TASK DIRECTIONS —
Write out each of the rows below word for word, omitting the pictures.

DATA LINES —
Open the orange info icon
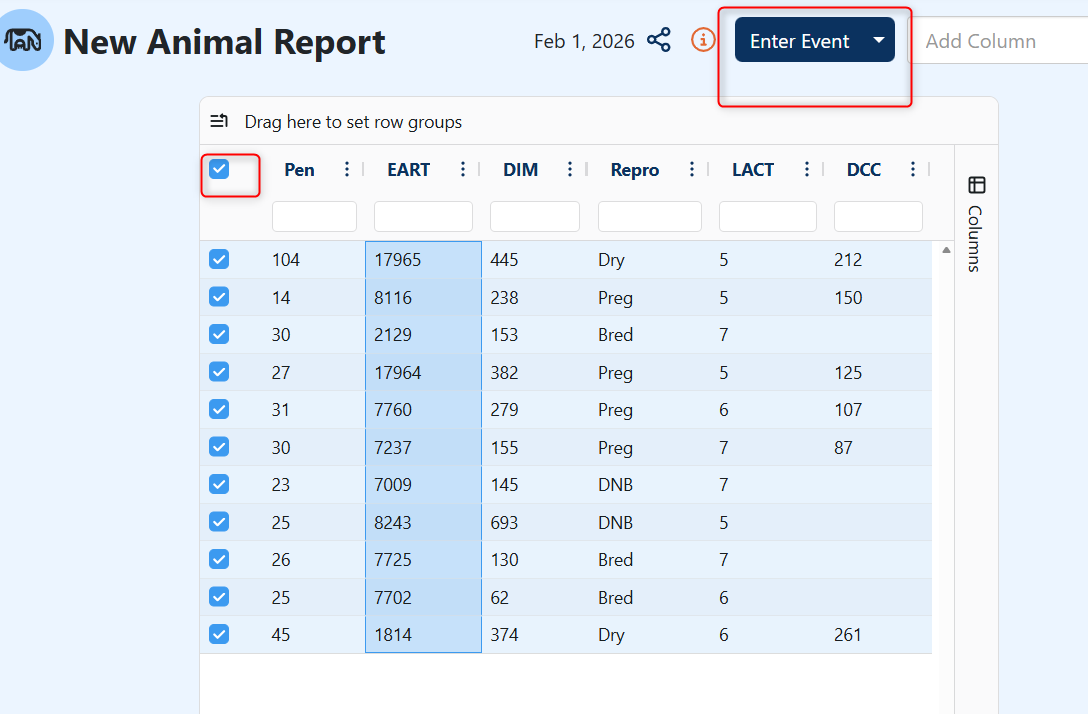This screenshot has width=1088, height=714. click(704, 40)
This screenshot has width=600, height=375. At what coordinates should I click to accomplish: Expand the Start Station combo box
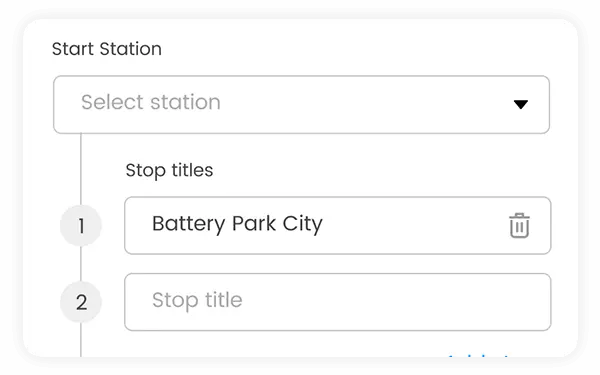[301, 104]
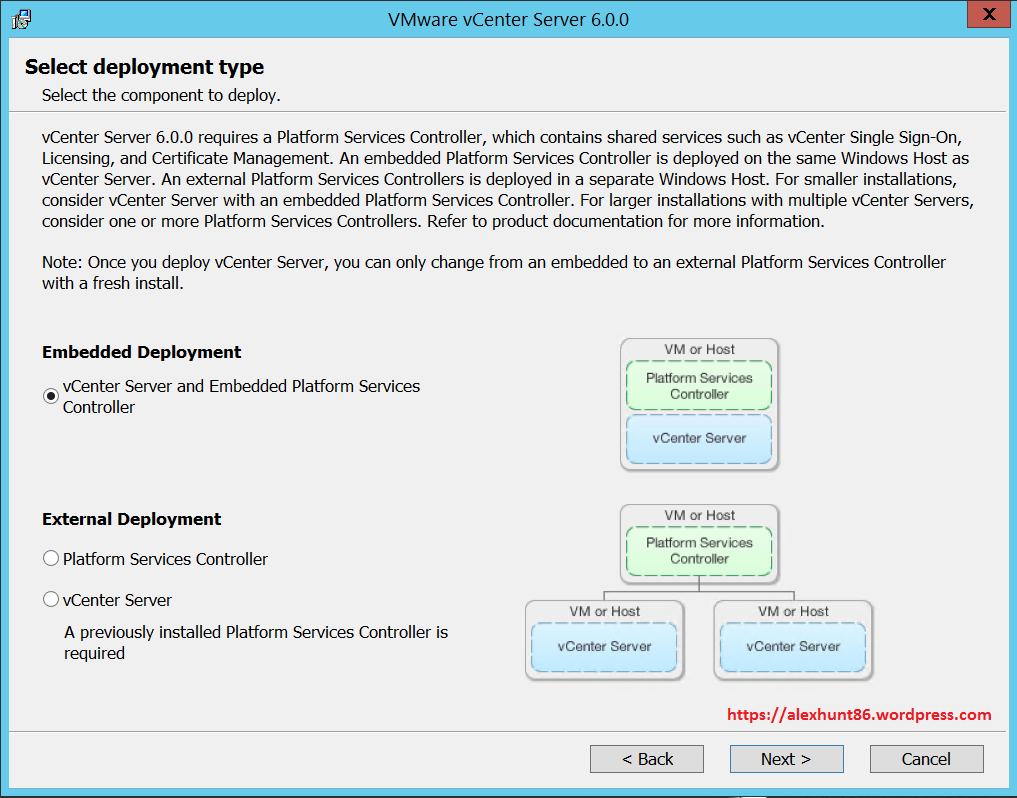Click 'VM or Host' label atop embedded diagram
Viewport: 1017px width, 798px height.
[x=699, y=349]
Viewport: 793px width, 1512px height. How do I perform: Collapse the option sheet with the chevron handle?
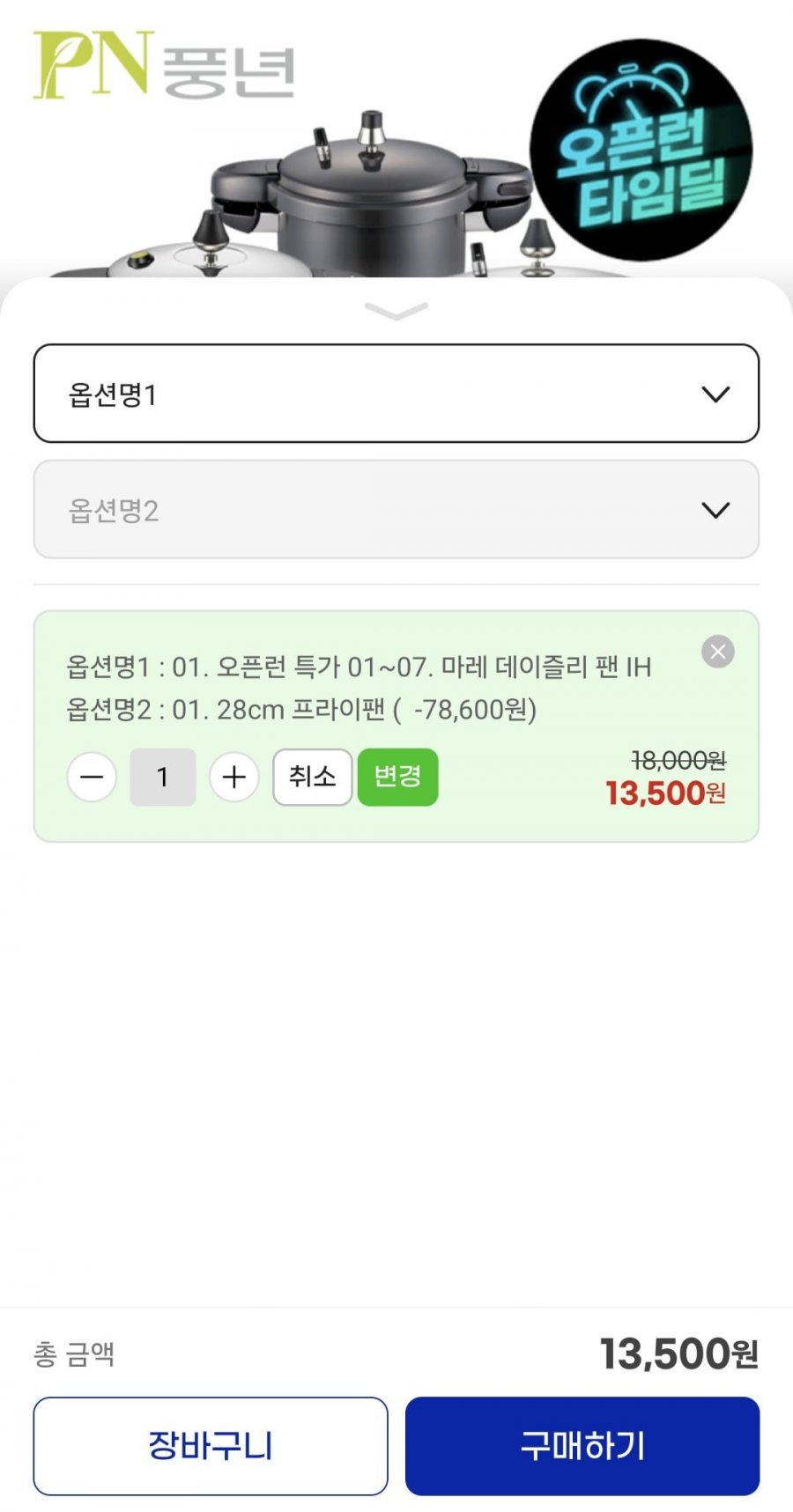pos(396,311)
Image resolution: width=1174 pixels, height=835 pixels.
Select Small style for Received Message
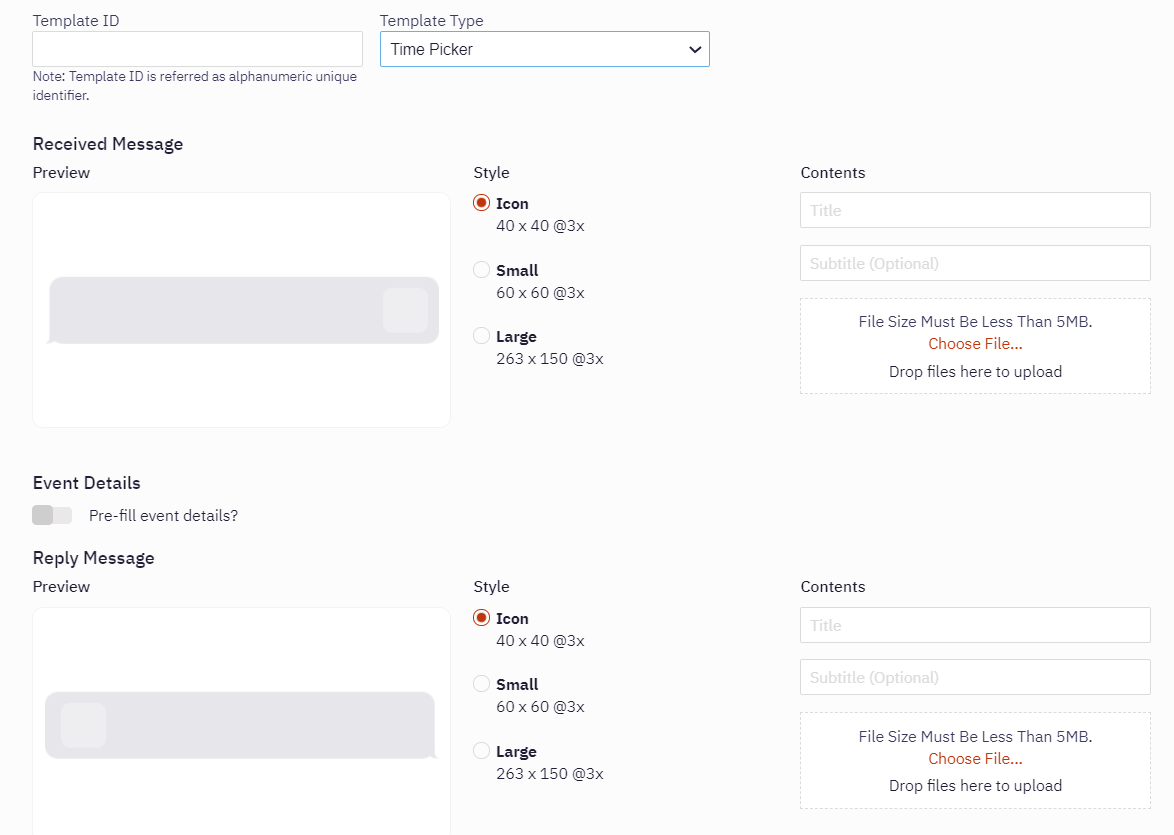pyautogui.click(x=482, y=270)
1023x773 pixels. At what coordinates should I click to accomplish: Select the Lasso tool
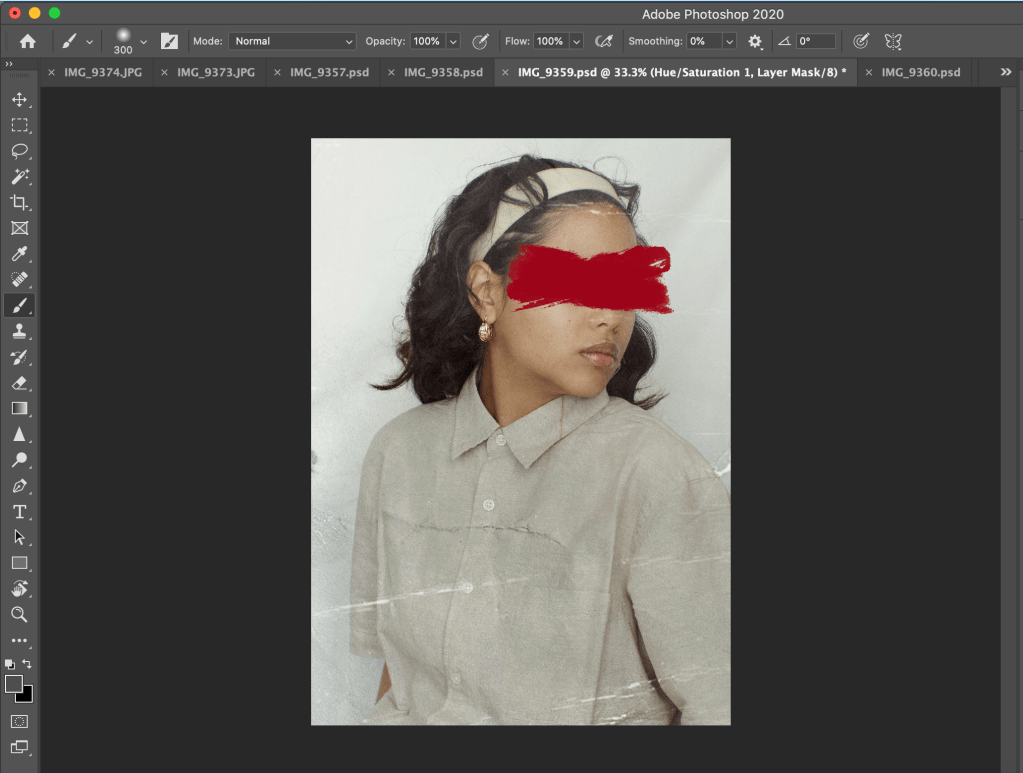pos(19,151)
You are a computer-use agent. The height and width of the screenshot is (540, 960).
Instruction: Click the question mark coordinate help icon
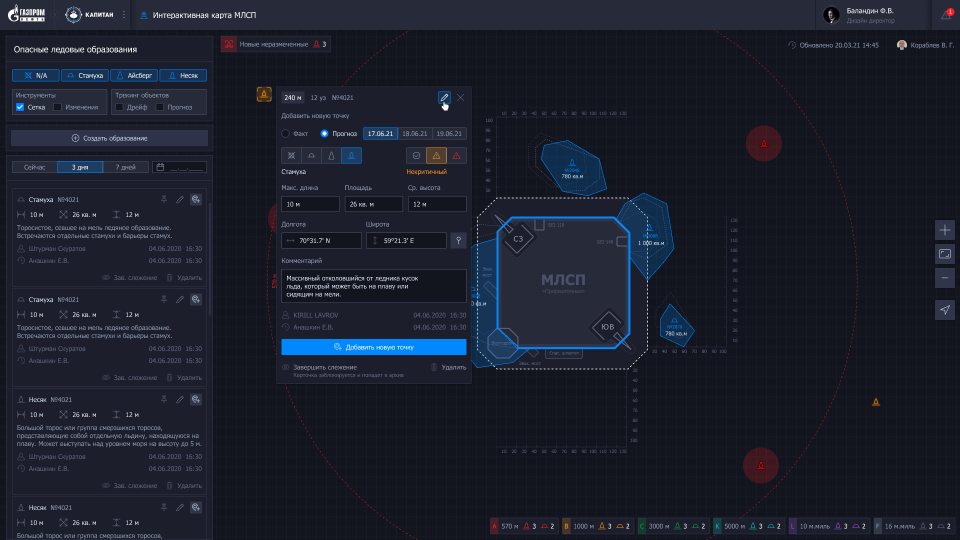click(458, 240)
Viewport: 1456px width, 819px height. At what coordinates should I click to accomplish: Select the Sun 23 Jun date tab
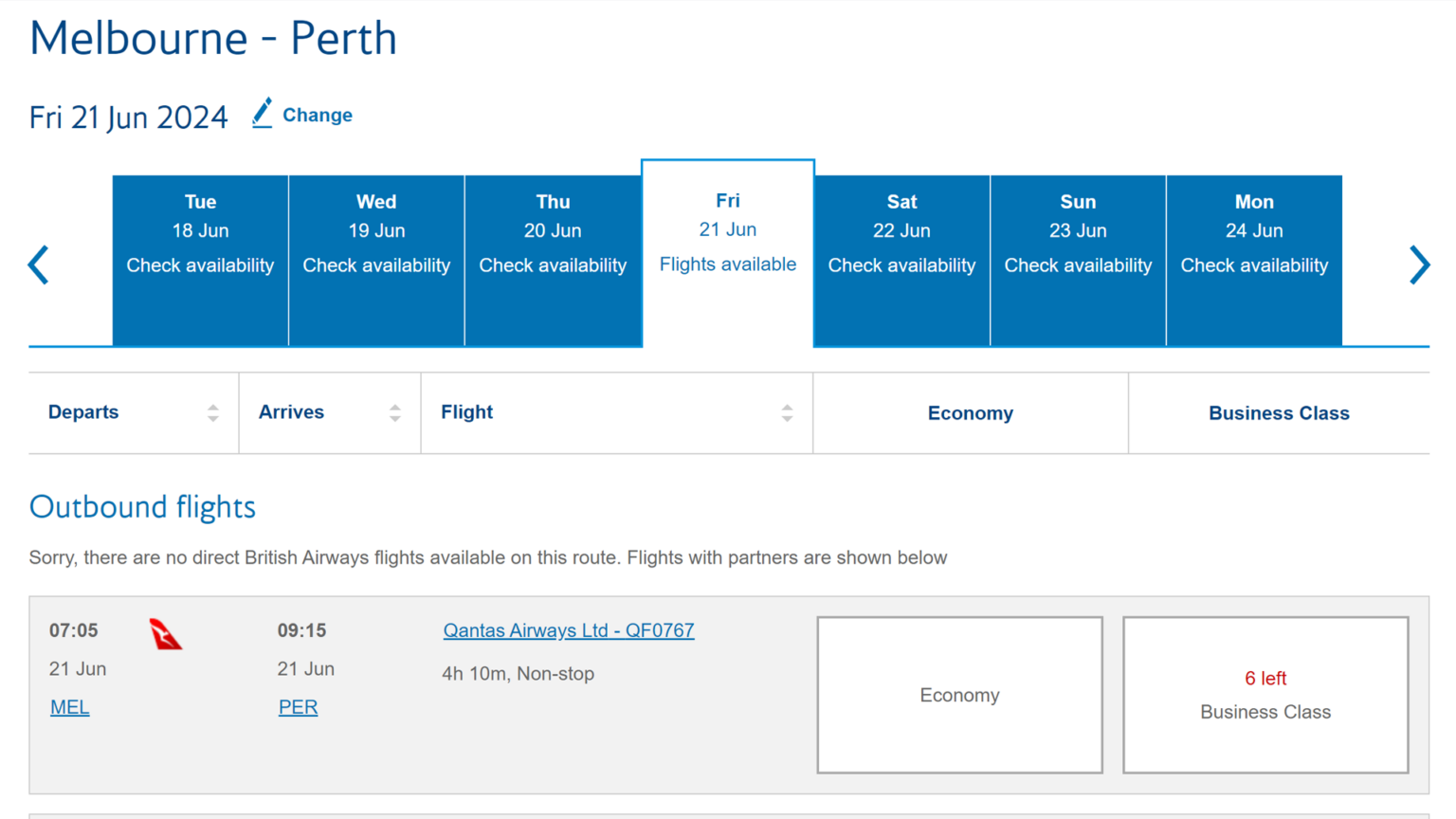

OUTPUT BELOW —
Open the orange info icon
This screenshot has width=1088, height=714. click(704, 40)
This screenshot has width=600, height=375. At what coordinates should I click to accomplish: Expand the Start Station combo box
[301, 104]
Click 'VM or Host' label atop embedded diagram
Viewport: 1017px width, 798px height.
[x=699, y=349]
Viewport: 793px width, 1512px height. How do I perform: Collapse the option sheet with the chevron handle?
pos(396,311)
Image resolution: width=1174 pixels, height=835 pixels.
Select Small style for Received Message
pyautogui.click(x=482, y=270)
1023x773 pixels. At what coordinates should I click to accomplish: Select the Lasso tool
pos(19,151)
You are a computer-use agent. The height and width of the screenshot is (540, 960).
Instruction: Click the question mark coordinate help icon
click(458, 240)
Viewport: 1456px width, 819px height. At what coordinates should I click to accomplish: Select the Sun 23 Jun date tab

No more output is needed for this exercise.